§ **Aim**:
Reproduce every line of the data below without changing anything.

[Data for locating words and elements]
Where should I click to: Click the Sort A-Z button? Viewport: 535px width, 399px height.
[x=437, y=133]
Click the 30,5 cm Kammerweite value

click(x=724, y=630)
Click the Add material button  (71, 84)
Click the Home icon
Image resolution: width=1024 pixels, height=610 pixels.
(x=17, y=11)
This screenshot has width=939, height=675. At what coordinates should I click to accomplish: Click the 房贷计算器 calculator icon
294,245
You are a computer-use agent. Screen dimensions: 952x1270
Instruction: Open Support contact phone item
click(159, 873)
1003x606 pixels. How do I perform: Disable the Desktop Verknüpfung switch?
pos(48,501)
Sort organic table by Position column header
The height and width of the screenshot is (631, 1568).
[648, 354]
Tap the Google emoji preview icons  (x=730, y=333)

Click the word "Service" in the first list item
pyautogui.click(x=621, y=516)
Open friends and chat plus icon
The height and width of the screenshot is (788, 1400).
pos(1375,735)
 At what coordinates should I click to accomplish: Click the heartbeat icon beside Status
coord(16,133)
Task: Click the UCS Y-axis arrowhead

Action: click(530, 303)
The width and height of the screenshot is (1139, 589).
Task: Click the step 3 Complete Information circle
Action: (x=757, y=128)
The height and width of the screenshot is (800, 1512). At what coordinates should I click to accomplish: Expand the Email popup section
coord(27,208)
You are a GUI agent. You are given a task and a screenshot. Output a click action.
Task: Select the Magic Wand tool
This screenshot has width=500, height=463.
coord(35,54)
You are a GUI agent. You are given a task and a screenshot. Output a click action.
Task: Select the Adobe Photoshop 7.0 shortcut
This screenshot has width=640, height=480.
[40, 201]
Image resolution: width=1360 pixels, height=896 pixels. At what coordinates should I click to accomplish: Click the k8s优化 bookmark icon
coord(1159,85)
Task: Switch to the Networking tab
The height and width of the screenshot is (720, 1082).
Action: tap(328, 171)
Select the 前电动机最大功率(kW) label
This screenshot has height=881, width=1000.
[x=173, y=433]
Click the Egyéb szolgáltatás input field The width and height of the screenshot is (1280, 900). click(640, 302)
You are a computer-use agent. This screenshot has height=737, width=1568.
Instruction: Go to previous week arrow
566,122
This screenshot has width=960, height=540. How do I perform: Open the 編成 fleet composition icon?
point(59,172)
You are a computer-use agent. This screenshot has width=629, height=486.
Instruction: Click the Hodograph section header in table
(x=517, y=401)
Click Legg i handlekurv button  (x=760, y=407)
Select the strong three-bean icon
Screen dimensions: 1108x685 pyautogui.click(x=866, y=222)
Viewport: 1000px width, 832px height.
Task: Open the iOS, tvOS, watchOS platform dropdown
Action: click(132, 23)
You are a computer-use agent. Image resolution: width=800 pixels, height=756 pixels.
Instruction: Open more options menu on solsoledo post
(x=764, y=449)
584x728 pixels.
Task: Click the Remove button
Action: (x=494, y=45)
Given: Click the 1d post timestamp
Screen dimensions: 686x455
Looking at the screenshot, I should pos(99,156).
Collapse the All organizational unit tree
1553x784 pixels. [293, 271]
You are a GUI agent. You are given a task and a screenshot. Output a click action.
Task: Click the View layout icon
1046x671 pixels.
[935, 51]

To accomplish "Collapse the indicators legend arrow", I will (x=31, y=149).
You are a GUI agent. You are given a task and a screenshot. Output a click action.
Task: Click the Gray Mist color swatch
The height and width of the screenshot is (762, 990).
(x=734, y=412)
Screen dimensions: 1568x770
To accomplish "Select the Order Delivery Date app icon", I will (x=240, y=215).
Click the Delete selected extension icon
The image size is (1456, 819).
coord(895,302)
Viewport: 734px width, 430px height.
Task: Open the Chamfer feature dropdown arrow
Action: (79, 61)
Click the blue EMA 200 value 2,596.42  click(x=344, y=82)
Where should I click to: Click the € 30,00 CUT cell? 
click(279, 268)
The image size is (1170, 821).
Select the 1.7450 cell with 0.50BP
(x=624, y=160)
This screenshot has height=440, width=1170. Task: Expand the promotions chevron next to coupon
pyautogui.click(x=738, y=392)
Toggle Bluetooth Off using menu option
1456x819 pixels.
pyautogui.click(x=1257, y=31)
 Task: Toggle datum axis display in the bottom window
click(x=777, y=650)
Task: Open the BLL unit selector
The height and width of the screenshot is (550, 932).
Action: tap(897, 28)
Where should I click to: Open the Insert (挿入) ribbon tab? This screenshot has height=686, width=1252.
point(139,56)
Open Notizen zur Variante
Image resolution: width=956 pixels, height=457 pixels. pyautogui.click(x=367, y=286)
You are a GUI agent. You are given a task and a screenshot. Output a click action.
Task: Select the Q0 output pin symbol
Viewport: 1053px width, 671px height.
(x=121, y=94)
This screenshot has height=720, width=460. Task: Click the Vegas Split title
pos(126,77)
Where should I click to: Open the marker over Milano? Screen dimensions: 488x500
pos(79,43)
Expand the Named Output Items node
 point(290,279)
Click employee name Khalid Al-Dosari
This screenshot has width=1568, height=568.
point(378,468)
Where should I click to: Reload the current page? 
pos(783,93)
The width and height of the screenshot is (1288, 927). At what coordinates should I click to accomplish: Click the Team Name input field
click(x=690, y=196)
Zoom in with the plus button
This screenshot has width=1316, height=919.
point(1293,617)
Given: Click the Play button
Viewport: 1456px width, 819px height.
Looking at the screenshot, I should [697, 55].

§ **Exercise result**:
Where should I click to: Click the Sort A-Z button? Viewport: 535px width, 399px height.
[x=437, y=133]
Click the 30,5 cm Kammerweite value

click(x=724, y=630)
Click the Add material button  (71, 84)
Click the Home icon
Image resolution: width=1024 pixels, height=610 pixels.
(x=17, y=11)
This screenshot has width=939, height=675. At what coordinates should I click to accomplish: Click the 房贷计算器 calculator icon
294,245
You are a computer-use agent. Screen dimensions: 952x1270
Instruction: Open Support contact phone item
click(159, 873)
1003x606 pixels. How do I perform: Disable the Desktop Verknüpfung switch?
pos(48,501)
Sort organic table by Position column header
The height and width of the screenshot is (631, 1568).
[648, 354]
Tap the Google emoji preview icons  (x=730, y=333)

Click the word "Service" in the first list item
pyautogui.click(x=621, y=516)
Open friends and chat plus icon
The height and width of the screenshot is (788, 1400).
pos(1375,735)
 At what coordinates should I click to accomplish: Click the heartbeat icon beside Status
coord(16,133)
Task: Click the UCS Y-axis arrowhead

Action: click(530, 303)
The width and height of the screenshot is (1139, 589).
Task: Click the step 3 Complete Information circle
Action: (x=757, y=128)
The height and width of the screenshot is (800, 1512). At what coordinates should I click to accomplish: Expand the Email popup section
coord(27,208)
You are a GUI agent. You are given a task and a screenshot. Output a click action.
Task: Select the Magic Wand tool
This screenshot has width=500, height=463.
coord(35,54)
You are a GUI agent. You are given a task and a screenshot. Output a click action.
Task: Select the Adobe Photoshop 7.0 shortcut
This screenshot has width=640, height=480.
[40, 201]
Image resolution: width=1360 pixels, height=896 pixels. At what coordinates should I click to accomplish: Click the k8s优化 bookmark icon
coord(1159,85)
Task: Switch to the Networking tab
The height and width of the screenshot is (720, 1082).
Action: tap(328, 171)
Select the 前电动机最大功率(kW) label
This screenshot has height=881, width=1000.
[x=173, y=433]
Click the Egyéb szolgáltatás input field The width and height of the screenshot is (1280, 900). click(640, 302)
You are a computer-use agent. This screenshot has height=737, width=1568.
Instruction: Go to previous week arrow
566,122
This screenshot has width=960, height=540. How do I perform: Open the 編成 fleet composition icon?
point(59,172)
You are a computer-use agent. This screenshot has width=629, height=486.
Instruction: Click the Hodograph section header in table
(x=517, y=401)
Click Legg i handlekurv button  (x=760, y=407)
Select the strong three-bean icon
Screen dimensions: 1108x685 pyautogui.click(x=866, y=222)
Viewport: 1000px width, 832px height.
Task: Open the iOS, tvOS, watchOS platform dropdown
Action: click(132, 23)
You are a computer-use agent. Image resolution: width=800 pixels, height=756 pixels.
Instruction: Open more options menu on solsoledo post
(x=764, y=449)
584x728 pixels.
Task: Click the Remove button
Action: (x=494, y=45)
Given: Click the 1d post timestamp
Screen dimensions: 686x455
Looking at the screenshot, I should pos(99,156).
Collapse the All organizational unit tree
1553x784 pixels. [293, 271]
You are a GUI agent. You are given a task and a screenshot. Output a click action.
Task: Click the View layout icon
1046x671 pixels.
[935, 51]

To accomplish "Collapse the indicators legend arrow", I will (x=31, y=149).
You are a GUI agent. You are given a task and a screenshot. Output a click action.
Task: Click the Gray Mist color swatch
The height and width of the screenshot is (762, 990).
(x=734, y=412)
Screen dimensions: 1568x770
To accomplish "Select the Order Delivery Date app icon", I will (x=240, y=215).
Click the Delete selected extension icon
The image size is (1456, 819).
coord(895,302)
Viewport: 734px width, 430px height.
Task: Open the Chamfer feature dropdown arrow
Action: (79, 61)
Click the blue EMA 200 value 2,596.42  click(x=344, y=82)
Where should I click to: Click the € 30,00 CUT cell? 
click(279, 268)
The image size is (1170, 821).
Select the 1.7450 cell with 0.50BP
(x=624, y=160)
This screenshot has height=440, width=1170. Task: Expand the promotions chevron next to coupon
pyautogui.click(x=738, y=392)
Toggle Bluetooth Off using menu option
1456x819 pixels.
pyautogui.click(x=1257, y=31)
 Task: Toggle datum axis display in the bottom window
click(x=777, y=650)
Task: Open the BLL unit selector
The height and width of the screenshot is (550, 932).
Action: tap(897, 28)
Where should I click to: Open the Insert (挿入) ribbon tab? This screenshot has height=686, width=1252.
point(139,56)
Open Notizen zur Variante
Image resolution: width=956 pixels, height=457 pixels. pyautogui.click(x=367, y=286)
You are a GUI agent. You are given a task and a screenshot. Output a click action.
Task: Select the Q0 output pin symbol
Viewport: 1053px width, 671px height.
(x=121, y=94)
This screenshot has height=720, width=460. Task: Click the Vegas Split title
pos(126,77)
Where should I click to: Open the marker over Milano? Screen dimensions: 488x500
pos(79,43)
Expand the Named Output Items node
 point(290,279)
Click employee name Khalid Al-Dosari
This screenshot has width=1568, height=568.
point(378,468)
Where should I click to: Reload the current page? 
pos(783,93)
The width and height of the screenshot is (1288, 927). At what coordinates should I click to accomplish: Click the Team Name input field
click(x=690, y=196)
Zoom in with the plus button
This screenshot has width=1316, height=919.
point(1293,617)
Given: Click the Play button
Viewport: 1456px width, 819px height.
Looking at the screenshot, I should [697, 55].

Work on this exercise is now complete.